Dubai World Restructuring - Creditor Push Bank


Frank Kane and Asa Fitch have an article over at Abu Dhabi's The National "Dubai Government hits back at critics of $24.8bn debt plan".  

What I think is the interesting story within that story is that:
  1. Apparently unsecured creditors are to receive their interest in pay-in-kind ("PIKs") which means instead of cash they get a note for the amount of interest. It appears the interest notes may be set to the final maturity of the loan. 
  2. And, yes, if the unsecured lenders' interest rate is below market and then don't get paid until final maturity their discount is even bigger than just a below market interest rate.  As I've posted before IAS #39 is very very clear a restructured debt that carries an interest rate below the original interest rate gets marked down to the net present value of the estimated cash flow using the original rate on the unrestructured loan (if the asset were held at cost).    The estimated cash flow includes the timing of the receipt of the interest payments.
  3. This raises an even more intriguing question about the principal repayment schedule.  If interest is being deferred in PIK securities, it would seem the company has a weak cashflow.  Logically, that would seem to imply that principal repayments might also be paid in PIKs as well.  I still haven't seen a detailed discussion of the amortization schedule.    
  4. The unsecured creditors represent US$14.2 billion out of the US$24.8 billion in debt - or roughly 57%.  If they as a group are unhappy, DW has an issue.
What's also a bit puzzling is that with a seasoned chap like Aidan on DW's Team, there should be little surprise in Dubai that there is some criticism now.  The initial euphoria was based on a few big picture headlines - key details were missing from the announcement - the exact tenors, the interest rate, the repayment schedule.  Perhaps, what was interpreted as joy was just  relief that DW was not asking for an explicit "haircut".  But as always the devil is in the details.  As the details are released, there is bound to be some negative reaction.  And if there is still a lack of clarity in the details, then the situation is even more complicated.  It seems from this FT article that perhaps this is the case.
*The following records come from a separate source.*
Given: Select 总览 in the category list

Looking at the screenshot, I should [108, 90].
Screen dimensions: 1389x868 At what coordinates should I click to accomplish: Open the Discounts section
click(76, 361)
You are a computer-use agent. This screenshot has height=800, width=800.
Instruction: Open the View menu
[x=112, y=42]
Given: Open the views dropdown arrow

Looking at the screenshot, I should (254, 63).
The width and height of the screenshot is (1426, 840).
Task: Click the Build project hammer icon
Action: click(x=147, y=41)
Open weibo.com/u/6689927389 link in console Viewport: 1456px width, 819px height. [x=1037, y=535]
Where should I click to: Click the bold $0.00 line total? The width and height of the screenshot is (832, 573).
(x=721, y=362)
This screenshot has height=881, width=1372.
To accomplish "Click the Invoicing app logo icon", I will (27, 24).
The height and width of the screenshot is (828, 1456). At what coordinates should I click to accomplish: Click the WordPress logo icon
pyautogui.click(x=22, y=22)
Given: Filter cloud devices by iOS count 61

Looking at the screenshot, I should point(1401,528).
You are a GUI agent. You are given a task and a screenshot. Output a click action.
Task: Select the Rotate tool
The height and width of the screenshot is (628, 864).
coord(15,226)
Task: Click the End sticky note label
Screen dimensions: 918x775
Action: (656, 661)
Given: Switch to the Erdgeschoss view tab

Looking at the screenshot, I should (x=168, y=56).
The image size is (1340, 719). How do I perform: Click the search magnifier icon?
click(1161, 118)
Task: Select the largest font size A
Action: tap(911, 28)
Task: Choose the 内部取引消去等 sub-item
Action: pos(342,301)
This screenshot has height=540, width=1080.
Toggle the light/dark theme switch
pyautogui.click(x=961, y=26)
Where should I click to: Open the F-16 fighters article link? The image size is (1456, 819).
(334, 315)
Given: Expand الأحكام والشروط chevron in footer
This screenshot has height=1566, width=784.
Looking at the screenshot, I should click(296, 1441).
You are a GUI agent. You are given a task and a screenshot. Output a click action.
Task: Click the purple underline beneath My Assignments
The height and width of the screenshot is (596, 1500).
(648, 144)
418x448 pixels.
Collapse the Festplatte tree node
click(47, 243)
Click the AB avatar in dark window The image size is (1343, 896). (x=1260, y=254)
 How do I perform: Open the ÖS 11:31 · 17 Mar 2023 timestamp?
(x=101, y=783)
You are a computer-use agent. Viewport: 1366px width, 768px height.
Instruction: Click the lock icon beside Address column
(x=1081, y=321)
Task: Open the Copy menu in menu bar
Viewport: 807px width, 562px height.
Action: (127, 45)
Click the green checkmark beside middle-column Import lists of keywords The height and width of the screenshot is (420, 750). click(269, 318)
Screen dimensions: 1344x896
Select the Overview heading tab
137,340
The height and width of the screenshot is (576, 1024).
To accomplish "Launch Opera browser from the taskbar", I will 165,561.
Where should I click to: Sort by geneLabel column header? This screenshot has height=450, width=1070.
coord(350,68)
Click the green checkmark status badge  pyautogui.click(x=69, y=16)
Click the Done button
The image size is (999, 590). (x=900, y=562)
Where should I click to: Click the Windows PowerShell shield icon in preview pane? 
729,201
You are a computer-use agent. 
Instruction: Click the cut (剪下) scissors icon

As well, since the Nakheel Sukuk holders are going to waltz home free - not troubled in the least by the rescheduling, only the most optimistic person could believe that this would not cause an objection or two.  While arguments may be made that this was necessary because it will be impossible to get the certificateholders to agree, regular lenders (especially those feeling potential cold winds against their unprotected backsides) have to be expected to protest.  

I posted long ago that despite wishes for a speedy conclusion that this process was going to take a while.   

The next stage is for DW to address concerns.  And perhaps tweak some terms.

The news about Dubai Holdings is going to complicate things particularly as DW's restructuring is dependent on a non inconsiderable cash infusion from the Emirate.  And having set a template with DW, the Emirate will find it difficult to negotiate a less favorable deal for Dubai Holding, if indeed a restructuring is in the cards there.